The Institute is mainly contemplative; but, when necessary, they undertake any charitable work suitable to women, especially the teaching of girls and young children, visiting the sick, and instructing in Christian doctrine. The central houses have smaller establishments emanating from and depending upon them. For each of these groups there is one Superior, elected by the professed Sisters for a term three years, and eligible for a second subsequent term.

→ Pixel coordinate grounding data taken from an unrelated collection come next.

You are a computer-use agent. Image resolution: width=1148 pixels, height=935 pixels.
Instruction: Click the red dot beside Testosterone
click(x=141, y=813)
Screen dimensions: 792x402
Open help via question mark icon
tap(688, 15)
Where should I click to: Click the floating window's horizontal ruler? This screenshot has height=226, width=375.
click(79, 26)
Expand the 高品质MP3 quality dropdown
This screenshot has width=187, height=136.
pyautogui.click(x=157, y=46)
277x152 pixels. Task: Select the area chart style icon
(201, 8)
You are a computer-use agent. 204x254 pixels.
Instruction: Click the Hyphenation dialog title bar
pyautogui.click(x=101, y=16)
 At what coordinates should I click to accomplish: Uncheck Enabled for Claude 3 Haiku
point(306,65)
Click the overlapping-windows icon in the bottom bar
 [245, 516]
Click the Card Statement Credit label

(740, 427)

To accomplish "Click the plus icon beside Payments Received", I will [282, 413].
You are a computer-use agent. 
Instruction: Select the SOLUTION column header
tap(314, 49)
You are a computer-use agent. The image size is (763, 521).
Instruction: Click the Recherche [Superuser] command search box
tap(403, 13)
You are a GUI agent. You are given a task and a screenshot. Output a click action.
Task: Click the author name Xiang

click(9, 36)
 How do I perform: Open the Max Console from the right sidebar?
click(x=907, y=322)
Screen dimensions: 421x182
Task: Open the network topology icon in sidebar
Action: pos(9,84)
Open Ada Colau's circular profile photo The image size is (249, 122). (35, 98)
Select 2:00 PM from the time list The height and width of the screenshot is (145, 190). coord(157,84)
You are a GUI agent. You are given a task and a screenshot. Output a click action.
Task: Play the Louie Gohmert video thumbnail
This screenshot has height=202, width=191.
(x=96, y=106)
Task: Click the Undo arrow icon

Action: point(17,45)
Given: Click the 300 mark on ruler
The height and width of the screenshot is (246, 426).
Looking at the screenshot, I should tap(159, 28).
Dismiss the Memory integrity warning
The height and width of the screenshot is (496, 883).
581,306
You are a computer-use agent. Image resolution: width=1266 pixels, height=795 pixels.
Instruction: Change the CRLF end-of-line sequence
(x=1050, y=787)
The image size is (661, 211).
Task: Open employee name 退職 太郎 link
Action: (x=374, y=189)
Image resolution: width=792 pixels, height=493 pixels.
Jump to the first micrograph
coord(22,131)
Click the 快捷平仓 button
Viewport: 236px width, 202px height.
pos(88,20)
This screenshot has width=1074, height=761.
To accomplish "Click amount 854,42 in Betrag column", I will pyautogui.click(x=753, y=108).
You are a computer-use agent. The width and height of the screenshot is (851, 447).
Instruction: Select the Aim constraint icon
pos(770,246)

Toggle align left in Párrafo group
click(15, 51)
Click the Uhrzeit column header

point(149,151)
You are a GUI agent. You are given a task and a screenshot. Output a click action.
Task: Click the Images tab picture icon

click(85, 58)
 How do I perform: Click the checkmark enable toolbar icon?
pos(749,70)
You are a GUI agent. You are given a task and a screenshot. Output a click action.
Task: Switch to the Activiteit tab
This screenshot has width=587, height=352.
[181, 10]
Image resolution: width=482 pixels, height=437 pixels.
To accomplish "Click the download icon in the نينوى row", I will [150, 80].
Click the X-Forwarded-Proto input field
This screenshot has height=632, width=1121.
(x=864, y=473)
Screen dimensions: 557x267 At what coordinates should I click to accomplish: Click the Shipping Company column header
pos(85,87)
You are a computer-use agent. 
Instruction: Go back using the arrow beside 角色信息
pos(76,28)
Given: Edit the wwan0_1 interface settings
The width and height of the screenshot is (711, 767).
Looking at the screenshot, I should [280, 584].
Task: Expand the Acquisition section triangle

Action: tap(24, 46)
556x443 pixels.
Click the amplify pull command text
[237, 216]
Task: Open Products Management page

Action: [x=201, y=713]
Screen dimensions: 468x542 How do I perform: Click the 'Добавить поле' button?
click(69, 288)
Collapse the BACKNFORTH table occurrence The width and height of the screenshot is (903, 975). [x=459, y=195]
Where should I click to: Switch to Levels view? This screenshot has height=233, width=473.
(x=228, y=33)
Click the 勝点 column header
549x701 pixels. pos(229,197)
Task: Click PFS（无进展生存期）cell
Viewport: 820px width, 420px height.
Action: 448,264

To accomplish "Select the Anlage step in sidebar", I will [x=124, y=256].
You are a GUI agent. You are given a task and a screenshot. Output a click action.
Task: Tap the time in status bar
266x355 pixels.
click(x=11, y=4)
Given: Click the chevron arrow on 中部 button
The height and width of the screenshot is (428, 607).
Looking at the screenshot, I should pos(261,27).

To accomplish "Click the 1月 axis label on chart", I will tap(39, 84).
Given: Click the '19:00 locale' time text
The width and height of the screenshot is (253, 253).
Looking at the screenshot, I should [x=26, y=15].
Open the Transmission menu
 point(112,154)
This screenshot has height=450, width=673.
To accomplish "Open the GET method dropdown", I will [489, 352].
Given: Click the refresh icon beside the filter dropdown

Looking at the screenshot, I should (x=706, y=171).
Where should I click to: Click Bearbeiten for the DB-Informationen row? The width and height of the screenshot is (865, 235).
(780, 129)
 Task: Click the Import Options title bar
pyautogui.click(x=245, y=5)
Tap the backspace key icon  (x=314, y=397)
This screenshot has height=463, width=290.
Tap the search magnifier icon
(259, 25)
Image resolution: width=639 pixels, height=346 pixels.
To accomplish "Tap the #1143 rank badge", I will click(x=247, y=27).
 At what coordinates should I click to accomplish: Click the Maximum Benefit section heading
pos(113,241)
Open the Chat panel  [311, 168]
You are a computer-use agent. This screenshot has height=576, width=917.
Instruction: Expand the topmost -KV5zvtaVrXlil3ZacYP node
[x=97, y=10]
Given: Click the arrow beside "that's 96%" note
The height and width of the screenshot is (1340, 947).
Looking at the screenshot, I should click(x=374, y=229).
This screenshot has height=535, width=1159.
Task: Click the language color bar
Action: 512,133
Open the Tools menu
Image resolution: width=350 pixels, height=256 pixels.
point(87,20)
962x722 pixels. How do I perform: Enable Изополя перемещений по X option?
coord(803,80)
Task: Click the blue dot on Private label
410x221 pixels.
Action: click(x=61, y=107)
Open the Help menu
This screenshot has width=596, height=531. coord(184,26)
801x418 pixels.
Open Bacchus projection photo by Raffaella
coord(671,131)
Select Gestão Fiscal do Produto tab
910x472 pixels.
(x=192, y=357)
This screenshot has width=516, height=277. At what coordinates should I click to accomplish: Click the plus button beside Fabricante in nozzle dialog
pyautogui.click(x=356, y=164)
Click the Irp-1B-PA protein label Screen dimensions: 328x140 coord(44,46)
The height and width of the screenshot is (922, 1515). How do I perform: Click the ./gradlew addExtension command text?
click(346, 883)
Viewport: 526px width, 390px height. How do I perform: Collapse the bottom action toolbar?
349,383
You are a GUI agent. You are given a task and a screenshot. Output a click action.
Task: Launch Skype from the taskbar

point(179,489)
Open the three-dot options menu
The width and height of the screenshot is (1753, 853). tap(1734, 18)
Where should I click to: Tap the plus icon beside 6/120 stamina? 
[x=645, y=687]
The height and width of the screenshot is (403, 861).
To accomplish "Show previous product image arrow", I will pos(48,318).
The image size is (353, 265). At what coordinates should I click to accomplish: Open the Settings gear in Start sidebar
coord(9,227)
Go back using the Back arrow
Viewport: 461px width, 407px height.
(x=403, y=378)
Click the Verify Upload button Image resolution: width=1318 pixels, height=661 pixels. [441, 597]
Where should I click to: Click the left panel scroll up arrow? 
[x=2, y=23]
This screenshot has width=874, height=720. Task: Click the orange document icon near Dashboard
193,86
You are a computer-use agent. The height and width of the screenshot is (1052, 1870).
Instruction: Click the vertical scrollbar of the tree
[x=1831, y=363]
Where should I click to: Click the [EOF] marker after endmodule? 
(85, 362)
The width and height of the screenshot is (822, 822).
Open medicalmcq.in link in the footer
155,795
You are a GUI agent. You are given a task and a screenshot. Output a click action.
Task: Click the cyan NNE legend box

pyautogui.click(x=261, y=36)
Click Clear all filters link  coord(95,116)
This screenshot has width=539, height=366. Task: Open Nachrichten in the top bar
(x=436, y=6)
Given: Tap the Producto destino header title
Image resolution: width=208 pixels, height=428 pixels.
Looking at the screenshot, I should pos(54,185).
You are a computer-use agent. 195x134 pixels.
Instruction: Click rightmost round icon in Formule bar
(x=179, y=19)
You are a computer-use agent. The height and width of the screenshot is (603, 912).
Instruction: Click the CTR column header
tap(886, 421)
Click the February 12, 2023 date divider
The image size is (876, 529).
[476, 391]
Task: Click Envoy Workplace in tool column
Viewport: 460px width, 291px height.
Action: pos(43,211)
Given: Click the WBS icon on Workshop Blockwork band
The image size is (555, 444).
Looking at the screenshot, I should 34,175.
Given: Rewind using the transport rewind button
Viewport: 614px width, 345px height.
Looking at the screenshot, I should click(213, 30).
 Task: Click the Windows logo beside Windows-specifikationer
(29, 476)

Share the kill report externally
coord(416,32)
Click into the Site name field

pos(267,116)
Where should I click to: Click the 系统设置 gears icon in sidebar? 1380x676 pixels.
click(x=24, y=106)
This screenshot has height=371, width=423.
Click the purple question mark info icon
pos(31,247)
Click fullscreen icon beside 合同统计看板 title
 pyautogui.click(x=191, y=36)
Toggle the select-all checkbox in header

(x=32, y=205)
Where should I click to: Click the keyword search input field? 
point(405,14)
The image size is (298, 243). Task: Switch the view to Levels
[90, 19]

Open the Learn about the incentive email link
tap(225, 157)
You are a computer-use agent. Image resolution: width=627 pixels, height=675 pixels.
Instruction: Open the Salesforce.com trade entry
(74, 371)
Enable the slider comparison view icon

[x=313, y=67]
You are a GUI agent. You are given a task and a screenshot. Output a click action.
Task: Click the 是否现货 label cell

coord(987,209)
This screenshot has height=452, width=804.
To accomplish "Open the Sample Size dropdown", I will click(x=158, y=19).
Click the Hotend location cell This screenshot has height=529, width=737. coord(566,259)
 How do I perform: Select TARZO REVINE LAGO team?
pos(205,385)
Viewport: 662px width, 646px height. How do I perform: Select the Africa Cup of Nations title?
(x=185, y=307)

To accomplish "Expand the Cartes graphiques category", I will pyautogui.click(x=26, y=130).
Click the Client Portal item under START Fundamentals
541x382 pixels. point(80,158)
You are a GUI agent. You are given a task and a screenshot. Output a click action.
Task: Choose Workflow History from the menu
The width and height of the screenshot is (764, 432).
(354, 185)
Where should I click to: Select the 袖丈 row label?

Aided by assistants, she appoints a procuratrix over each lesser establishment and assigns the grades and most of the offices.

In a custom begun in 1837, all the Sisters return to their central house every summer for a retreat and to hold a chapter for the election of officers.

The novitiate lasts three years; the usual three vows of poverty, chastity and obedience, are then taken, at first for three years, then either renewed or made perpetual.

==Expansion==
Also by 1837, the Institute had expanded to establishing groups of Sisters in various cities throughout the region. Rosmini made the decision to move the motherhouse to Domodossola, occupying a former Ursuline monastery built around 1600. A novitiate and school for the education of teaching Sisters was then formed there. The Holy See, in its solemn approval of the Institute of Charity in 1839, gave an indirect recognition of the Sisters also, as adopted children of the Institute, at which time the first Sisters were allowed to make their religious profession on 3 November. From that time they have steadily increased.

In October 1843, two Rosminian Sisters were sent to England, to help at Our Lady's Convent School, a school established in Loughborough by Lady Mary Arundell (1787-1845), widow of James Arundell, 10th Baron Arundell of Wardour, and a convert to the Catholic Church, who had come to know the Fathers of Charity and its founder while traveling in Italy. Their first year was spent in prayer, the study of English and household duties. In this retired life they were joined by the first English postulants, who received their habits in 1844. That same year, on 25 March, they took charge of the first Catholic day school in England to be conducted by Religious Sisters.

In 1845, the Sisters began an evening school for the instruction of working girls. The Sisters in England did well, and, for a time, formed a separate institute from Italy, but later merged back with the mother group in Italy. Houses were also opened in Ireland and Wales.

The Sisters continued to grow in Italy as well. By the time of the death of the first Mother Superior, one of the young women to have gone to France, in 1879, the Institute numbered 500 living Sisters in 50 different communities around Europe. The Institute was established as a Congregation of Papal Right in 1946, at which time there were nearly 600 permanently professed Sisters, with another 200 candidates, in nearly 100 houses. In the mid-20th century, the Sisters began to establish communities outside of Europe. First was Tanzania (1955), followed by Venezuela (1966), Colombia (1989) and India (1991).